Distribution of parvalbumin immunoreactivity in the visual cortex of Old World monkeys and humans.

The macaque visual system has been frequently used as a model for understanding functional aspects of human vision. There are, however, few studies directly comparing biochemically defined neuronal populations in the visual cortex of the two species. In this study we compared the distribution and morphological features of the parvalbumin-immunoreactive neuronal subpopulation within humans and Old World monkeys (Macaca fascicularis and Macaca mulatta) by using monoclonal antibodies against the Ca2(+)-binding protein parvalbumin (PV), a neuronal marker in the vertebrate cerebral cortex. Characteristic laminar density and distribution of PV is observed, matching that seen with cytochrome C-oxidase and gamma-aminobutyric acid (GABA) immunoreactivity. Thus, parvalbumin is prominent in the layers receiving afferents from the dorsal lateral geniculate nucleus.

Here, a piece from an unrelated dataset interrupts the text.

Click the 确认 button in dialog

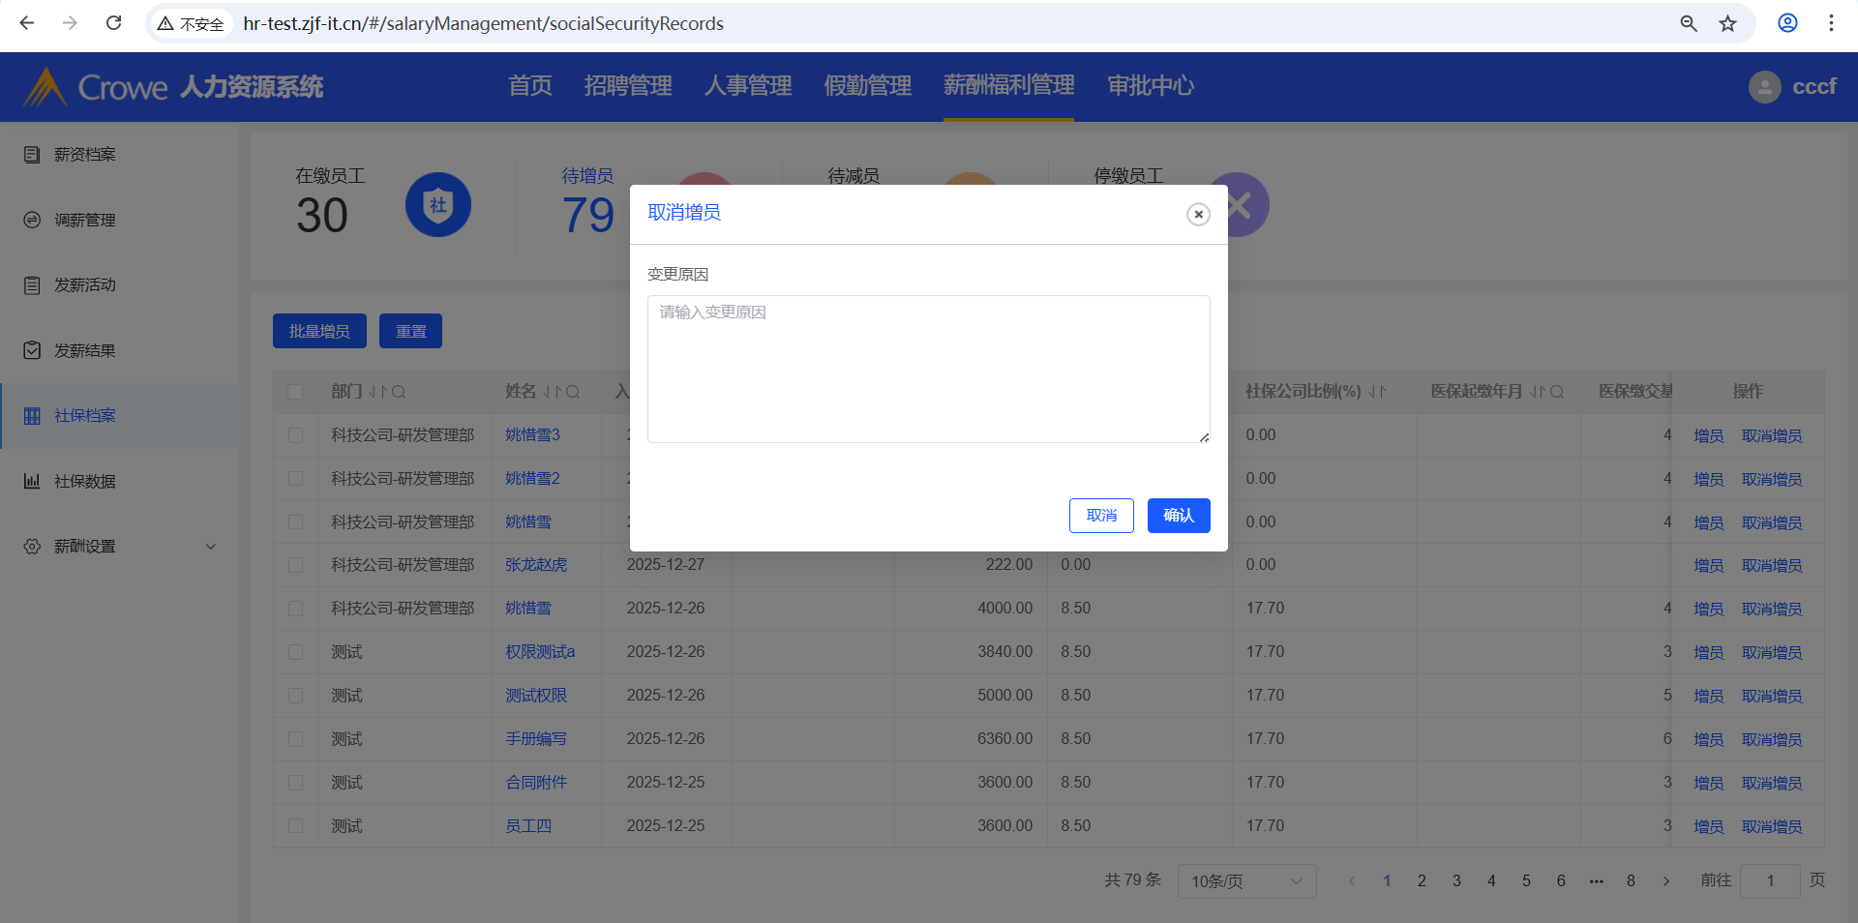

Terminal fields are rich in layer IVA and IVC and moderate in the blob-region of layer II-III of the monkey cortex. In the human visual cortex only layer IVC displays rich terminal fields. Parvalbumin is present in neurons within all layers of the cortex except layer I. Parvalbumin-immunoreactive (PV-ir) axons occur in different lamellae of the white matter containing axons belonging to association or projection neurons. The estimation of PV-ir neurons, determined for 50 microns-wide columns through the thickness of area 17, shows that the percentage of the total neuron number in area 17 of humans containing PV is 6.8 +/- 2.0%, and in the macaque monkey, 11.5 +/- 2.9%. The perikaryal area of PV-ir neurons varies according to the layer and is comparable in humans (109.3 +/- 40.8 microns2) and monkeys (94.3 +/- 29.5 microns2). However, the relative number of large PV-ir neurons is higher in humans. The immunoreactive product fills the thinnest cell processes and the shape of PV-ir neurons can be easily traced with the aid of a camera lucida. The shape of the neurons is similar in the two species studied, and they probably belong to non-spiny stellate, double-bouquet, chandelier, and basket cell classes. This study shows that parvalbumin acts as a marker for a subpopulation of interneurons in area 17, but it is also present in the geniculocortical as well as in corticocortical pathways. Moreover, the Old World monkey and human visual cortices have a similar, but not identical, distribution of this important calcium-binding protein.